WORK TO BE COMPLETED — When you reach the line that holds "588x253 pixels. At", start copying exactly and keep going through the final line of the data, leaving out pictures.

(Collected data entries)
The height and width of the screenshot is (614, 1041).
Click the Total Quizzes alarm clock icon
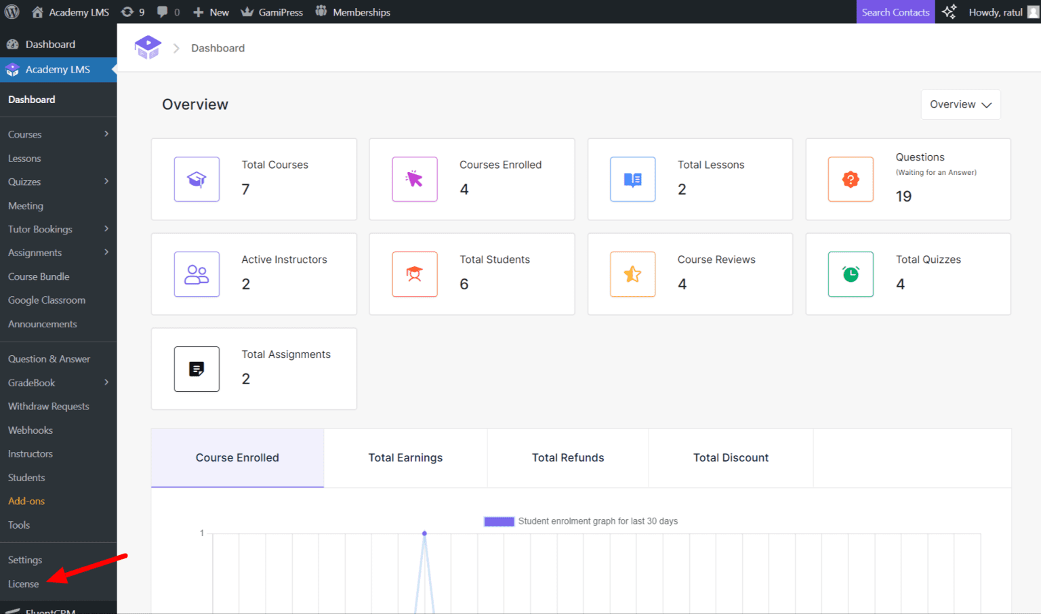[851, 274]
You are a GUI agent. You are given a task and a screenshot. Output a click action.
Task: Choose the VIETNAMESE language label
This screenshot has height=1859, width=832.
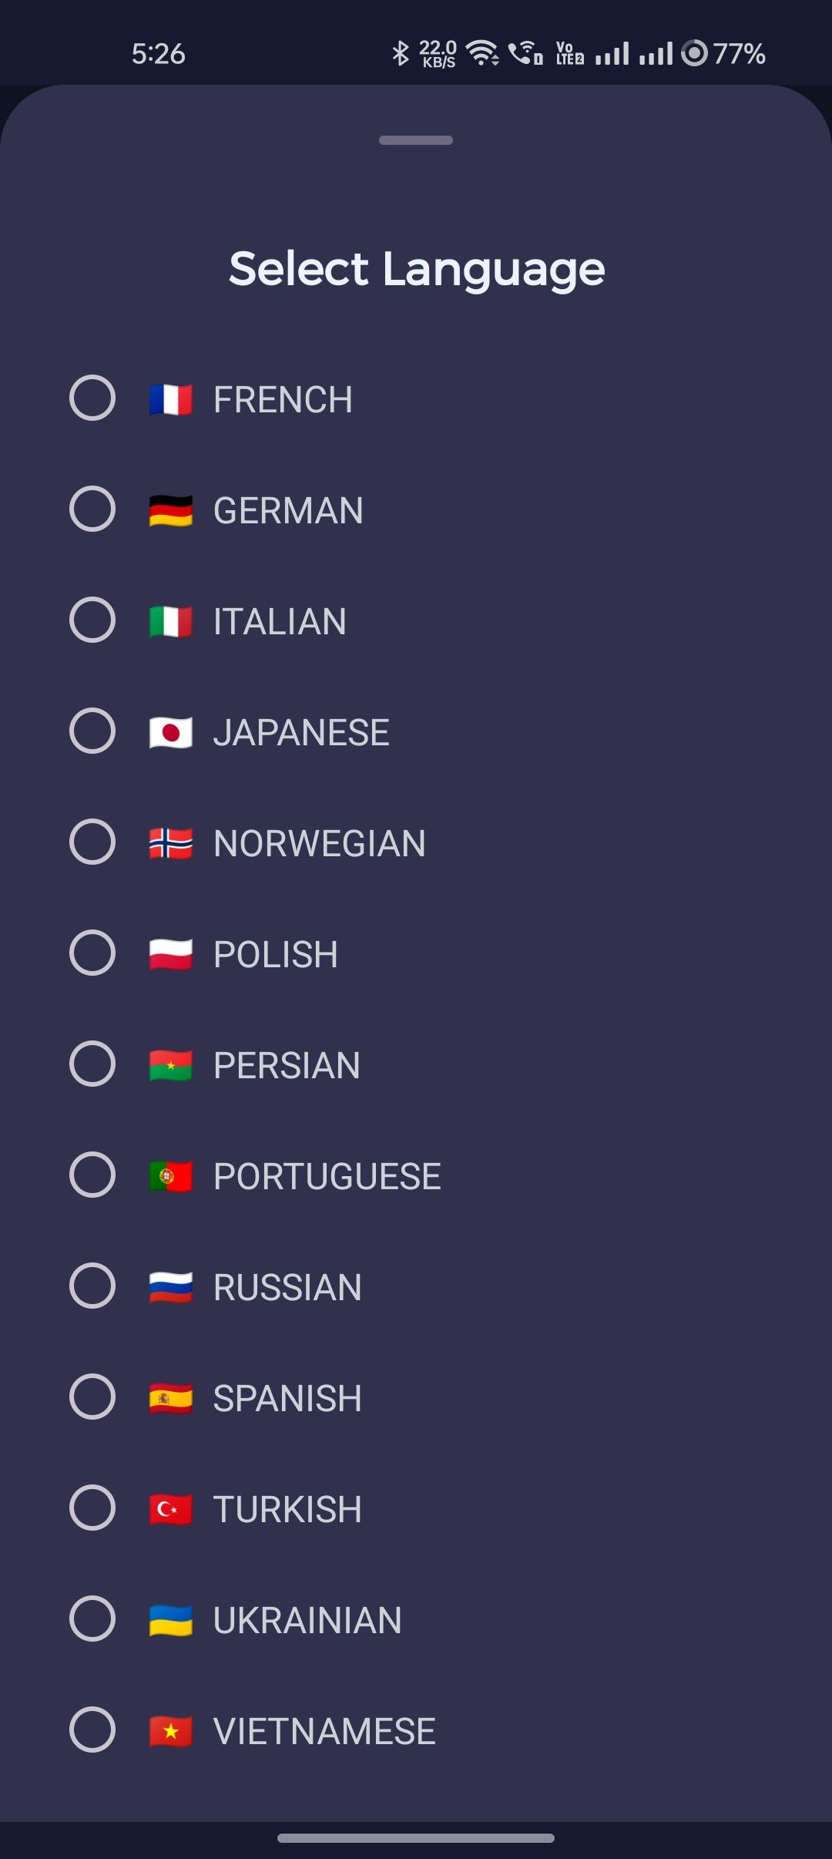324,1732
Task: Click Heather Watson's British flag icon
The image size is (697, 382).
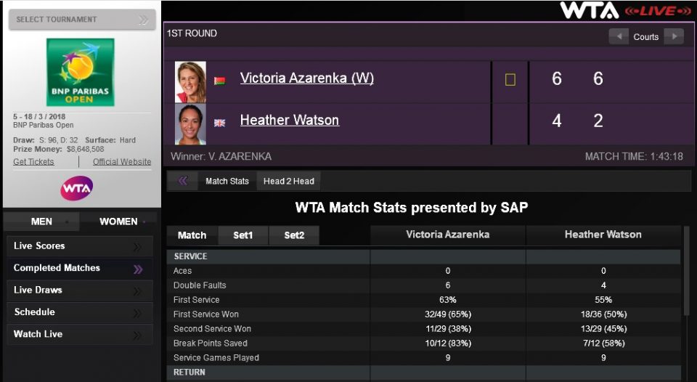Action: point(219,123)
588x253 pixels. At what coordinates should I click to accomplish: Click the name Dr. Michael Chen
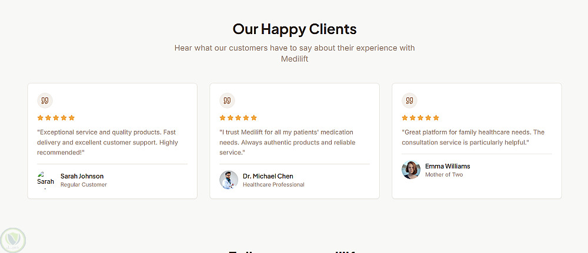coord(268,176)
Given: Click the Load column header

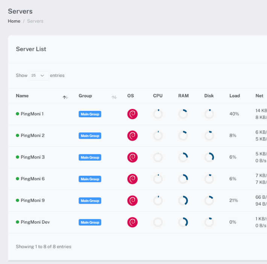Looking at the screenshot, I should [235, 96].
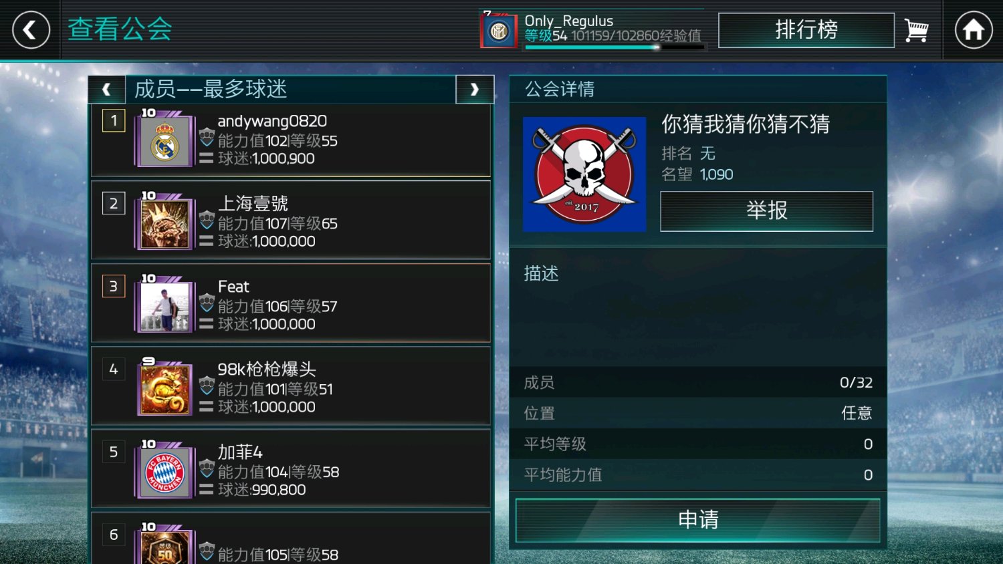The height and width of the screenshot is (564, 1003).
Task: Switch to next member sorting category
Action: point(475,90)
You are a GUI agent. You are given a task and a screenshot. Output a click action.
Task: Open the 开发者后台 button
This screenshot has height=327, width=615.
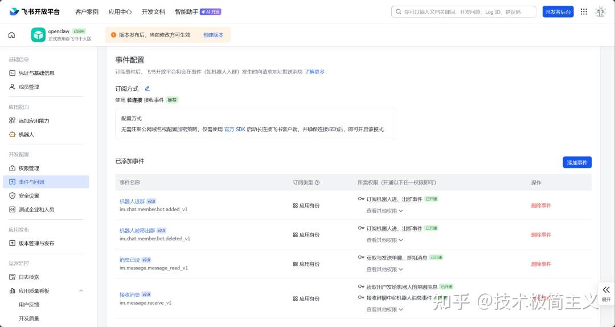point(557,11)
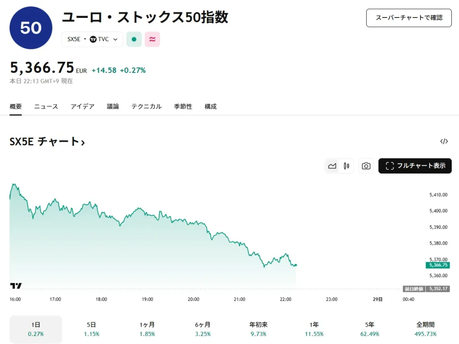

RESULT FOR THIS TASK —
588x253 pixels. At what coordinates should I click to accomplish: Click the name Dr. Michael Chen
coord(268,176)
Given: Click the Load column header

Looking at the screenshot, I should [235, 96].
The height and width of the screenshot is (564, 1003).
Task: Switch to next member sorting category
Action: point(475,90)
You are a GUI agent. You are given a task and a screenshot. Output a click action.
Task: Open the 开发者后台 button
This screenshot has height=327, width=615.
point(557,11)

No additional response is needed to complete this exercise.